University of California, Berkeley

SIMS 290-4

Dr. Robert J. Glushko

School of Information Management & Systems

Spring 2002: Tuesdays & Thursdays, 3:30-5 pm


Office: 2 South Hall; Phone: (510) 643-2754

Office Hours: Tuesdays & Thursdays, 8:30-10:30 am

This three-unit course introduces a new discipline of "Document Engineering" for specifying, designing, and deploying the electronic documents that serve as the interfaces to e-business applications and web-based services. It is natural to conceptualize the business relationships between companies as document exchanges, and XML, with its ability to define formal structural and semantic definitions for electronic documents, has rapidly emerged as a key enabling technology as e-business takes hold on the Internet. After introducing XML syntax, styles and transformations, and schema languages, a substantial part of the course is devoted to teaching students practical skills for designing and implementing the documents that enable e-business transactions and applications. These skills include: developing information requirements, analyzing existing documents, identifying and organizing document components, implementing XML schemas, modeling business processes, specifying business processes and service interfaces using XML schemas, and "choreographing" complex chains of document exchanges for multi-company business activities.
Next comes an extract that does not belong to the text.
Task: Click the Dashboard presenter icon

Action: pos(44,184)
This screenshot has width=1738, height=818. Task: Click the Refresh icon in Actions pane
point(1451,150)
The course also introduces and evaluates the relevant XML standards, specifications, and software architectures for the design, development, and deployment of document-centric e-business applications, e-marketplaces, and web services. It explains the co-evolution of document-centric e-business models and their enabling architectures and computational environments (it has been said that "XML gives Java something to do"). It interleaves technology issues with management and business concerns, such as selecting a standards strategy, assessing an organization's readiness for document engineering, and meeting the legal, policy, and interoperability challenges within and between electronic trading communities.

Grades will be based on classroom participation and on six take-home assignments, some of which will be completed by teams of students. There is no final exam or course project because it is expected that for many SIMS students the skills developed in this course will be heavily exploited in the SIMS final project.